Keeping the infection from spreading through your household takes deliberate effort. Wash your hands with soap and water for at least 20 seconds every time you touch your face, apply eye drops, or clean discharge from your eye. Use a fresh cotton ball or clean washcloth each time you wipe your eyes, and toss cotton balls immediately. Wash pillowcases, sheets, and towels in hot water with detergent, and don’t share any of these items. Avoid sharing eye or face makeup, makeup brushes, eyeglasses, or pillows. If someone in your home has pink eye, the same rules apply in reverse: wash your hands after any contact with them or their belongings, and keep your hands away from your eyes.

Recovery Timeline

Most cases follow a predictable arc. The first three to five days tend to be the worst, with heavy tearing, redness, a gritty or burning feeling, and sometimes swollen lymph nodes just in front of the ear. The second eye often gets involved a day or two after the first. By the end of the first week, discharge usually starts to taper. Most people feel significantly better within 10 to 14 days, though mild redness can linger a bit longer.

In a subset of adenoviral cases, small cloudy spots called subepithelial infiltrates can develop on the cornea after the acute infection clears. These are not a sign that the infection is still active. They’re an immune reaction, essentially leftover inflammation where your body fought the virus. They can cause mild blurriness or glare sensitivity that persists for weeks or even months. Most fade on their own, but an eye doctor may prescribe a short course of steroid drops if they’re affecting your vision.

Signs That Need Prompt Attention

Most viral conjunctivitis is uncomfortable but harmless.
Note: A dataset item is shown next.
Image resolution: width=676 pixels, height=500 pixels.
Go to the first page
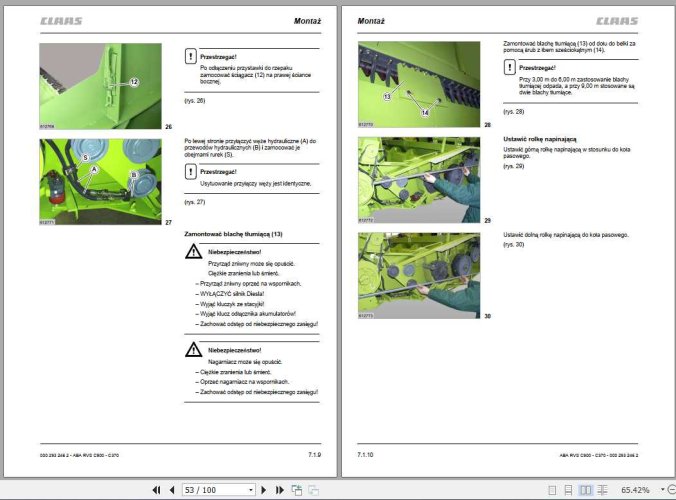[x=156, y=490]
A few symptoms, however, signal something more serious and warrant same-day evaluation by an eye doctor:

  • Moderate to severe eye pain (not just irritation or grittiness)
  • Sensitivity to light that makes it hard to keep your eye open
  • Reduced or blurry vision that doesn’t clear when you blink away discharge
  • Intense, deep redness concentrated around the colored part of the eye rather than spread evenly across the white

These can indicate corneal involvement, herpes infection, or another condition that mimics pink eye but requires different treatment. A straightforward viral conjunctivitis case shouldn’t cause significant pain or vision changes. If yours does, get it evaluated rather than waiting it out.